§ **RECORDS FOR THIS EXERCISE**
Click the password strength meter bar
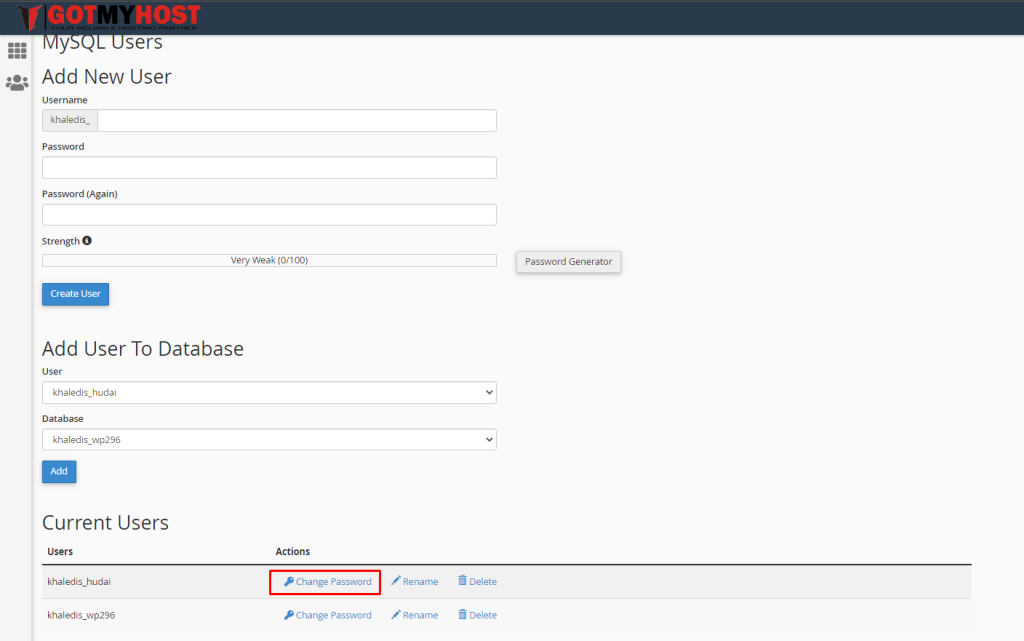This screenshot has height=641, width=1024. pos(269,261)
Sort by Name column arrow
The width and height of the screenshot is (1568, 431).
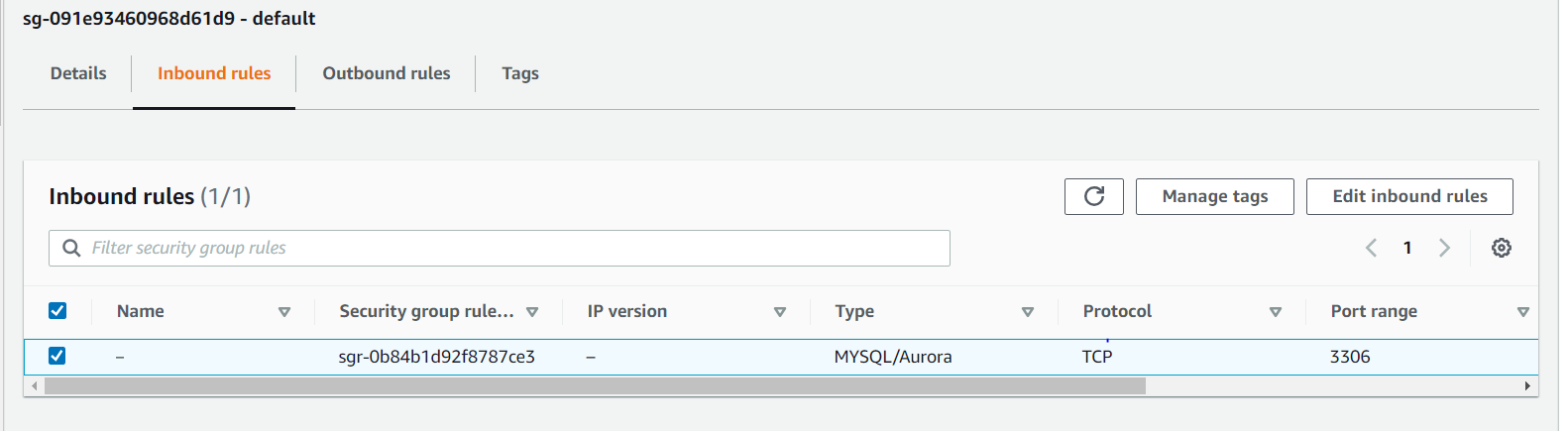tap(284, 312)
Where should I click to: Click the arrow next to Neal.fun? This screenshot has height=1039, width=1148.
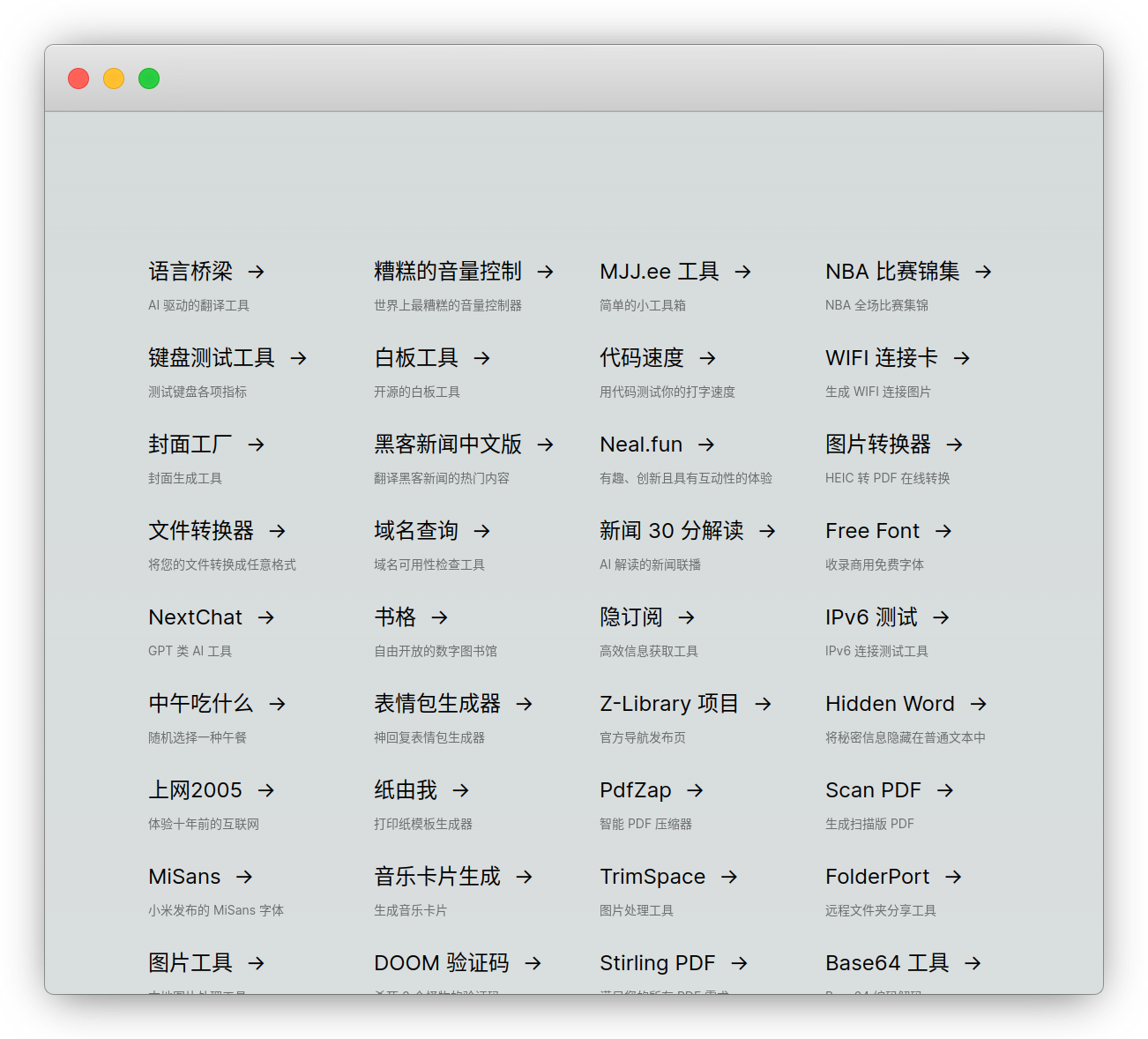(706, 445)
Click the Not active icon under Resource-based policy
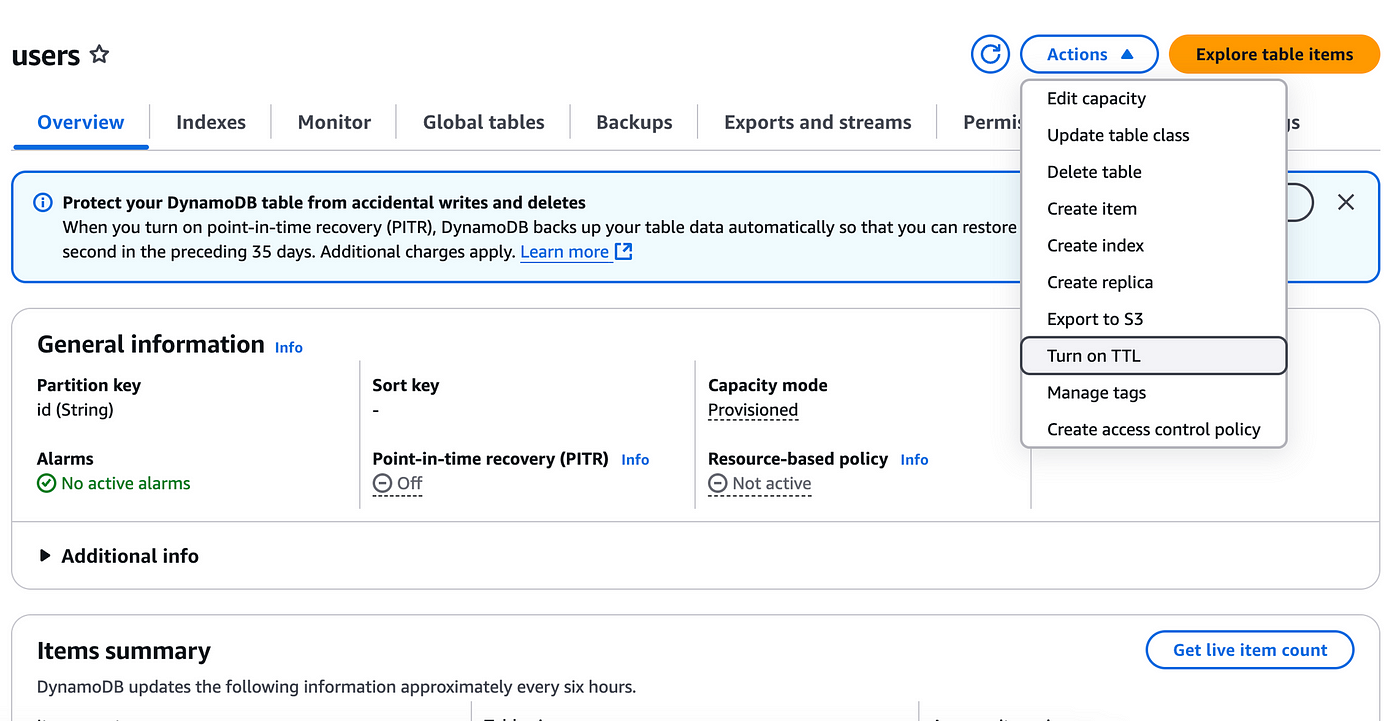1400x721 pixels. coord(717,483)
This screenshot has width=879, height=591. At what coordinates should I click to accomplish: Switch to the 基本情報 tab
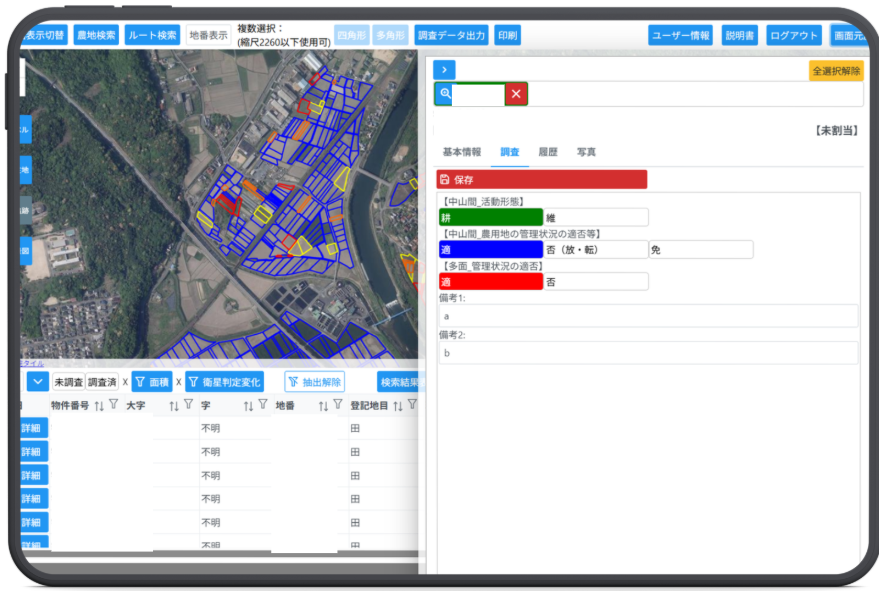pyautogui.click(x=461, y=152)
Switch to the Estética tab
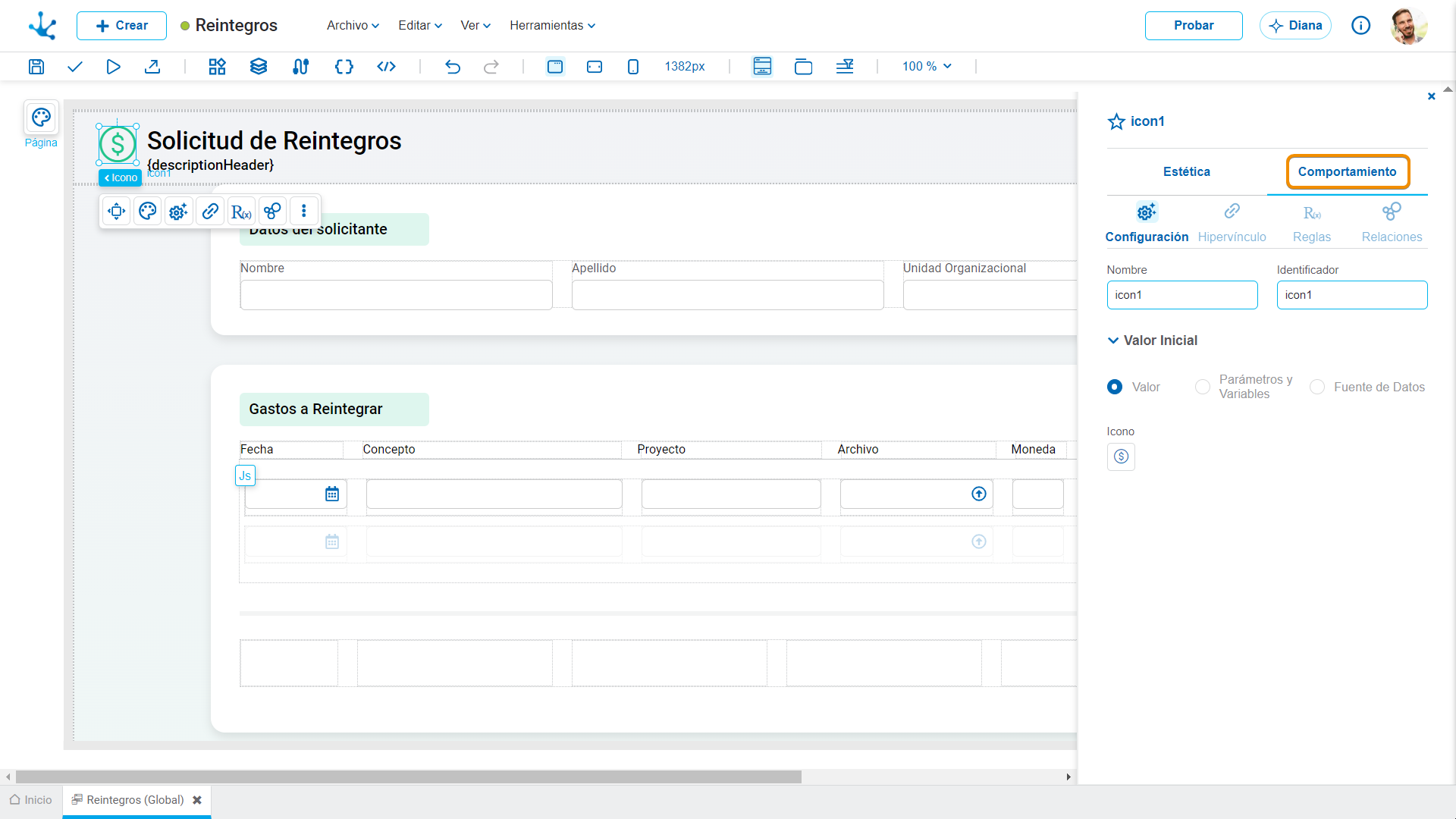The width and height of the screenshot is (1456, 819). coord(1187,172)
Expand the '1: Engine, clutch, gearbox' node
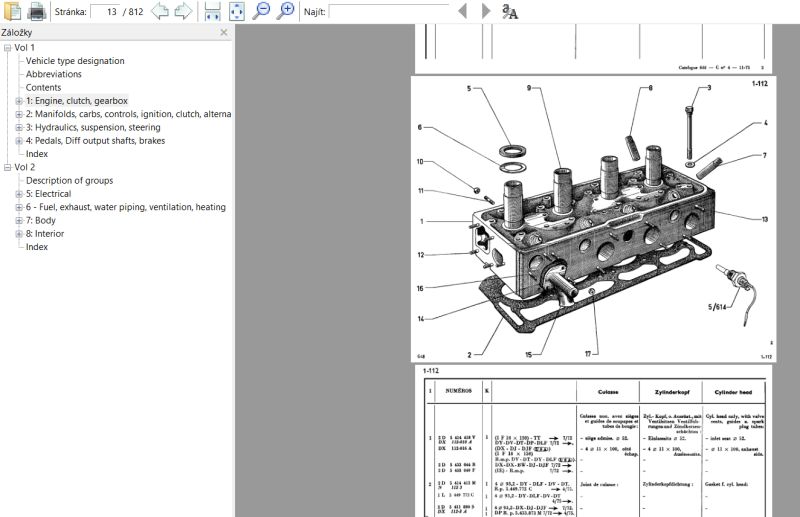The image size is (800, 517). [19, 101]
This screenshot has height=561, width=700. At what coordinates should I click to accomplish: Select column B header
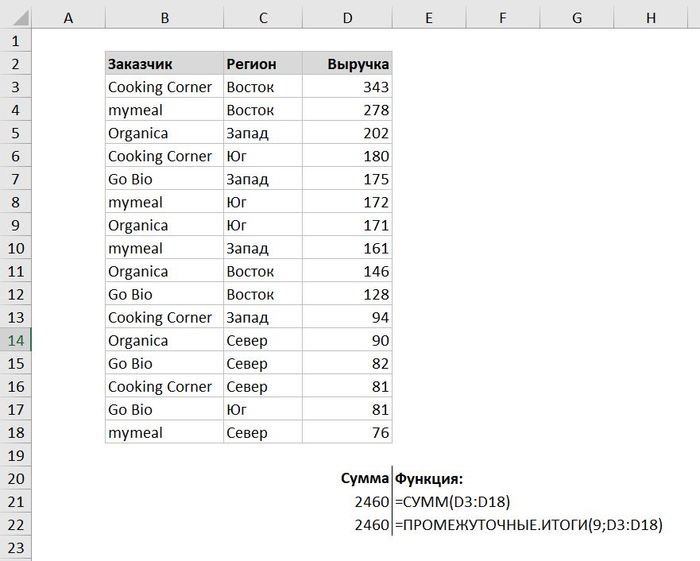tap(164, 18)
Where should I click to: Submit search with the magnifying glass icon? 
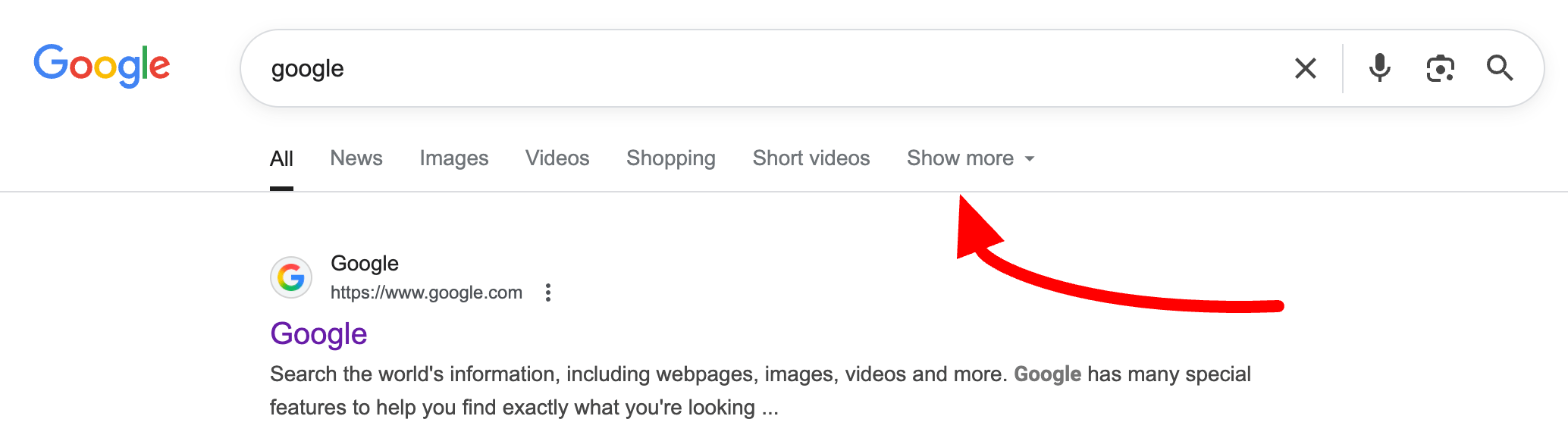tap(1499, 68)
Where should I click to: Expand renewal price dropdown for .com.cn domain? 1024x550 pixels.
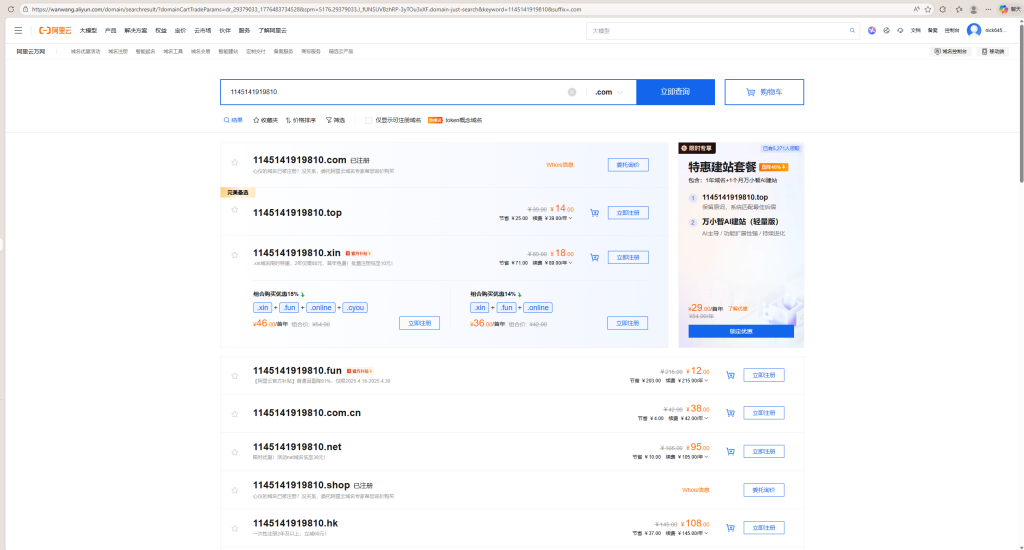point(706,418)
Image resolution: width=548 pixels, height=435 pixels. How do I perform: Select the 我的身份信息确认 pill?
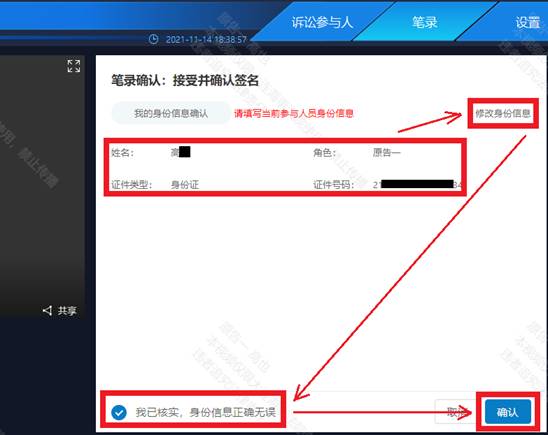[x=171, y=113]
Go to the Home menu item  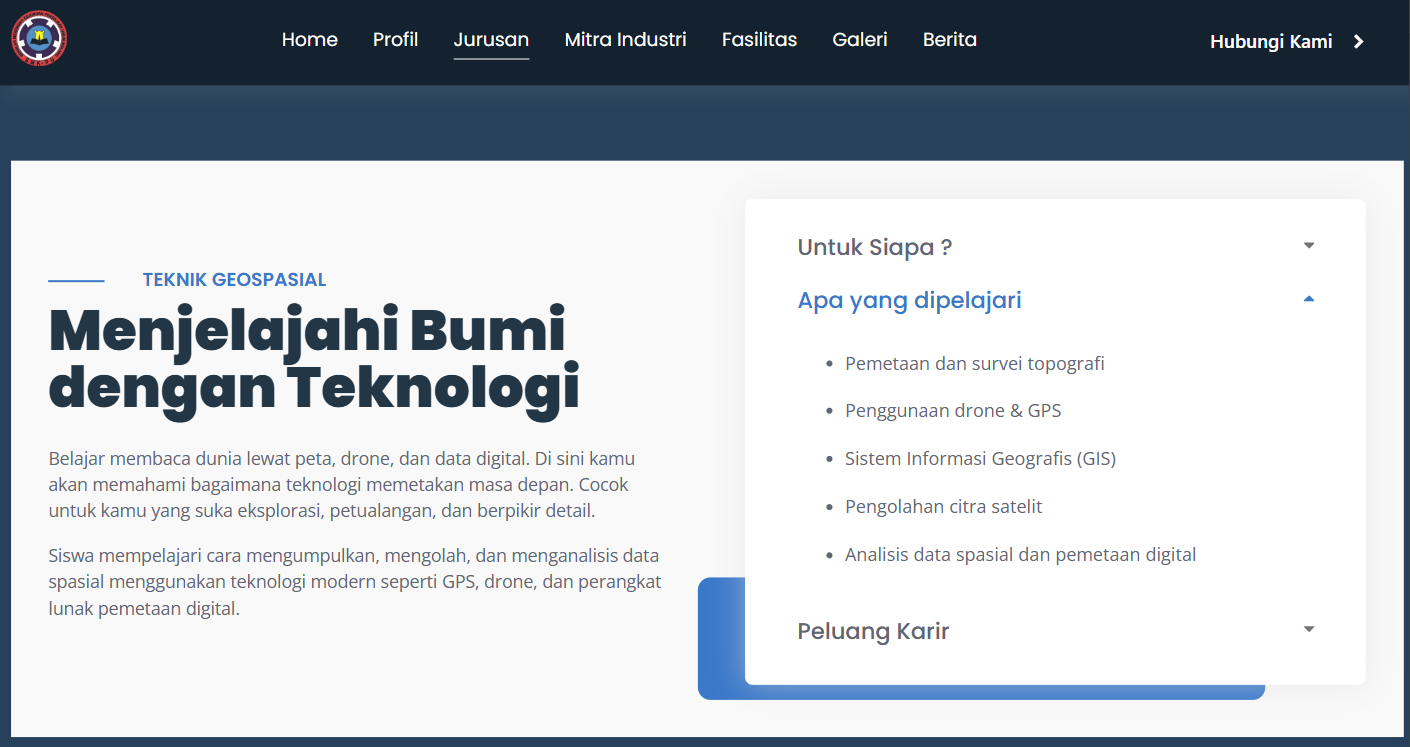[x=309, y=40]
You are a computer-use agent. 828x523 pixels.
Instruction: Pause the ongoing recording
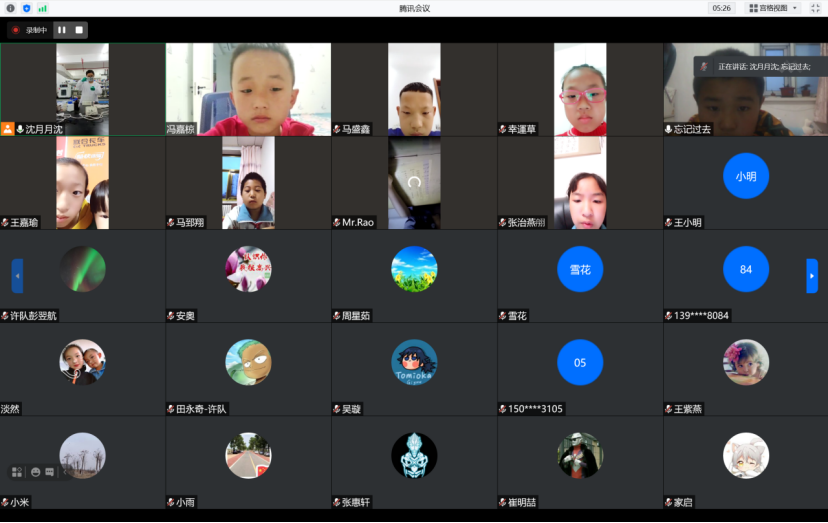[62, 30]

§ **GIVEN REQUEST**
Rewrite the records starting at the line containing "Switch to the Estética tab" and ending at the line containing "The image size is (800, 517). [19, 101]", with "Switch to" replaced by "Open" and all else unchanged. Leave the pictures out of your answer.

§ **EXERCISE RESPONSE**
Open the Estética tab
The width and height of the screenshot is (1456, 819). coord(1187,172)
Expand the '1: Engine, clutch, gearbox' node
The image size is (800, 517). [19, 101]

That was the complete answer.